A landscape management approach has been adopted for the effective conservation of biodiversity through the promotion of participatory protected area management programmes for improved management of biodiversity and livelihoods enhancement. Regular population monitoring of some important wildlife species such as the rhino, elephant and tiger has been carried out. Increased rhino population in the recently completed rhino census is a sign that biodiversity conservation programmes have been satisfactorily carried out.
Conservation of biodiversity takes place also outside the protected area with the active participation of the people. Community forests, especially in the mid-hills, have been restoring the forest ecology, which eventually will result in biodiversity conservation. The Forest Policy, 2071 also gives priority to biodiversity conservation with the active participation of people.
Nepal’s biodiversity is threatened by multiple factors. Nepal’s Fifth National Report to the Convention on Biological Diversity identified loss and degradation of natural habitats, such as forests, grasslands and wetlands due to the expansion of settlements, agriculture and infrastructure; overexploitation; invasion by alien species; and pollution of water bodies as the predominant threats to biodiversity.
Poaching and illegal wildlife trade and human-wildlife conflict are other major direct threats to forest biodiversity, particularly in the protected areas. Rapid expansion of hybrid varieties and improper use of insecticides and pesticides are major threats to agro-biodiversity. Widespread and unsustainable mining of gravel from the streams and rivers beds has emerged as a major threat to wetland biodiversity.
Mountain ecosystems are threatened by natural disasters such as landslides, glacial lake outburst floods and drought. Climate change can have profound impacts in the future, particularly on mountain ecosystems. Besides these proximate causes, some underlying causes of biodiversity loss have also been identified. Demographic changes, poverty, weak enforcement of the laws, poor governance, ignorance about biodiversity values in the government and corporate accounting systems, inadequate awareness and motivation to conserve biodiversity, gender, caste and ethnicity based inequality, and lack of an integrated approach to development planning at the national and district levels are major underlying factors contributing to the threats.

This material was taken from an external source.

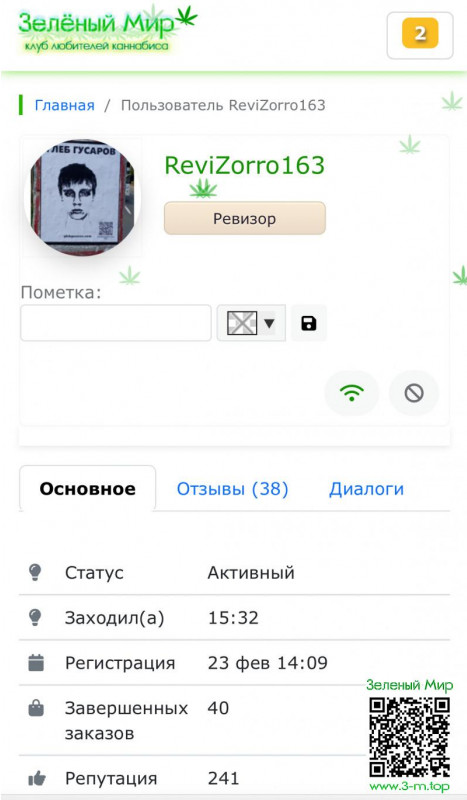Click the bag icon beside Завершенных заказов
467x800 pixels.
point(36,708)
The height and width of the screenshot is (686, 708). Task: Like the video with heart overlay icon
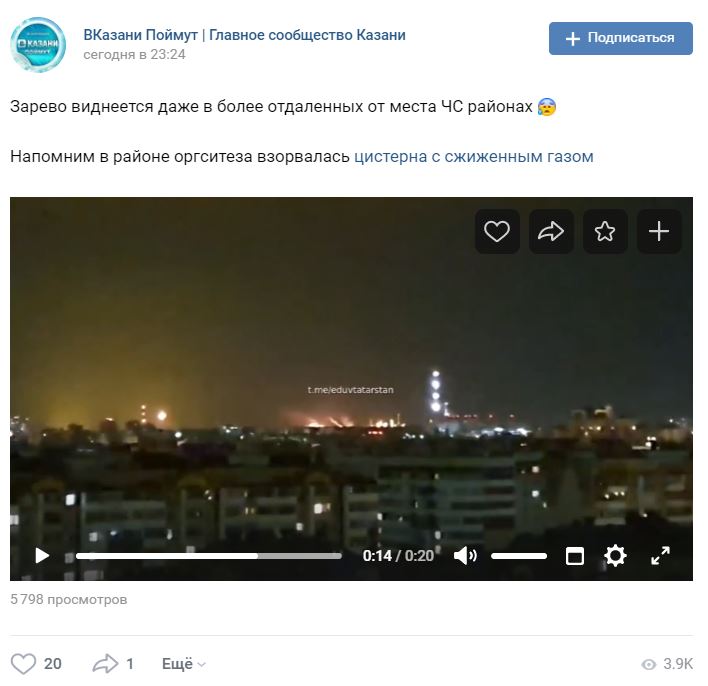[x=497, y=231]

From the past biodiversity conservation projects and programmes, it has been revealed that the meaningful participation of local communities in biodiversity conservation is a key to ensuring sustainability of biodiversity conservation programme interventions. In the coming days, people’s participation should, therefore, be increased in the biodiversity conservation programmes.
The landscape approach should be further promoted for addressing multiple drivers of biodiversity loss. Cooperation and collaboration between the multi-stakeholders is crucial to achieving success in biodiversity conservation. Human-wildlife conflict should be minimised through the enforcement of effective policy and institutional measures. Sometimes problems arise due to uncoordinated action among the law enforcement agencies, and hence cooperation between them is necessary for curbing the illegal trade of wildlife species.
The practice of holding prior consultation and discussion with the local communities is necessary before making any important decision that affects the local communities’ use of local resources. Biodiversity conservation without addressing the people’s livelihood is impossible, so the biodiversity conservation issue should be linked to people’s livelihood for sustainable conservation.
Conserving biodiversity is neither the task of only the government and conservationists nor is it possible only from them. Collective effort of all of us, both individually and institutionally, is needed for biodiversity conservation.